Caterpillar's China woes warn foreign investors
Agence France-Presse in Shanghai
Caterpillar's revelation it found fake accounts at a just-acquired Chinese firm which will cost it hundreds of millions of dollars is a cautionary tale for those looking to enter the hugely promising market.
The United States equipment giant said this month it would take a US$580 million charge after uncovering "accounting misconduct" at Siwei Mechanical and Electrical Manufacturing, which it bought last year for at least US$650 million.
Caterpillar, one of the first US manufacturers to start exporting to China nearly four decades ago and which opened its first Beijing office in 1978, said it had removed several top Siwei managers for overstating profits.
Analysts said the stumble by a Chinese market veteran served as a reminder of the pitfalls of doing business in the country.
"This is going to teach firms that they've really got to do due diligence, especially when they see a company as large as Caterpillar run into a situation like this," said Ben Cavender, of Shanghai-based consultancy China Market Research Group.
But there would still be strong demand to invest in it, he added.
Foreign investors have poured more than US$1.0 trillion into China since it launched economic reforms in 1978, with US$112 billion last year alone.
Foreign companies that arrived early and persisted are now among the most successful, analysts say, but some met spectacular failure.

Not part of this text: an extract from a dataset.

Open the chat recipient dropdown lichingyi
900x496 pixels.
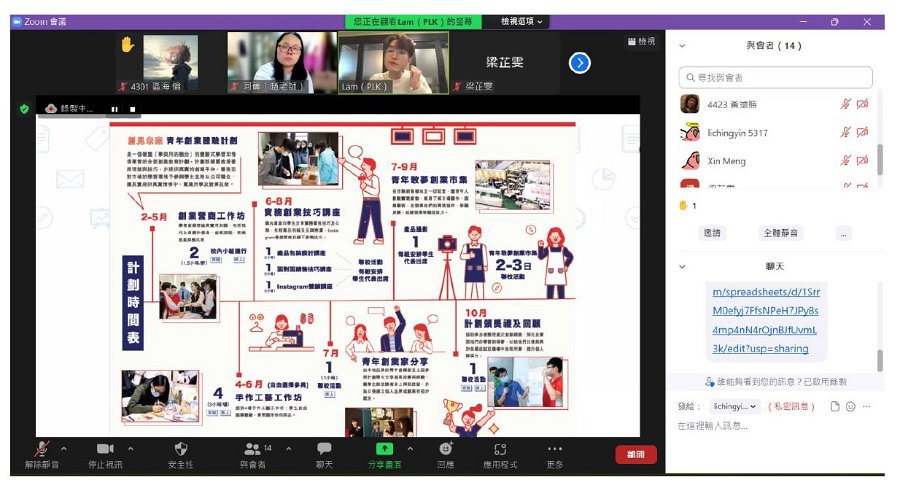735,406
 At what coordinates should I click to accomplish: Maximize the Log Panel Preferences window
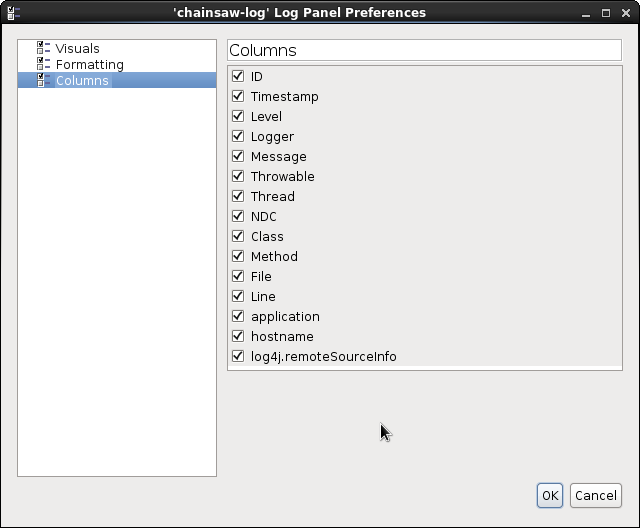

The travails of American Motors Corp - later bought by Chrysler - to produce its iconic Jeep brand in China in the 1980s are documented in the book Beijing Jeep by the author James Mann.
US aircraft maker McDonnell Douglas announced in 1994 it would manufacture 20 MD-90 planes in China, but fell way short due to technical and regulatory issues. The project was quietly scrapped after Boeing took over the company.
Siwei become publicly traded by taking over Hong Kong-listed ERA in a reverse takeover. In turn, Caterpillar announced it was buying ERA in 2011, saying the deal would allow it to find more customers in China.
Caterpillar discovered the problems five months after completing the transaction, and said it believed its process for vetting mergers and acquisitions was "rigorous and robust", according to a statement.
It said it was still investigating and would consider options, including litigation, to recover its losses, adding it was unaware of any criminal investigations by the Chinese or US governments.
The Wall Street Journal reported that two foreign investors controlled just under half of ERA's shares before the Caterpillar deal: former head of the American Chamber of Commerce in China, Emory Williams, and James Thompson III, son of the founder of moving company Crown Worldwide Group.
A spokesman for Caterpillar, based in the US state of Illinois, declined to comment on Friday.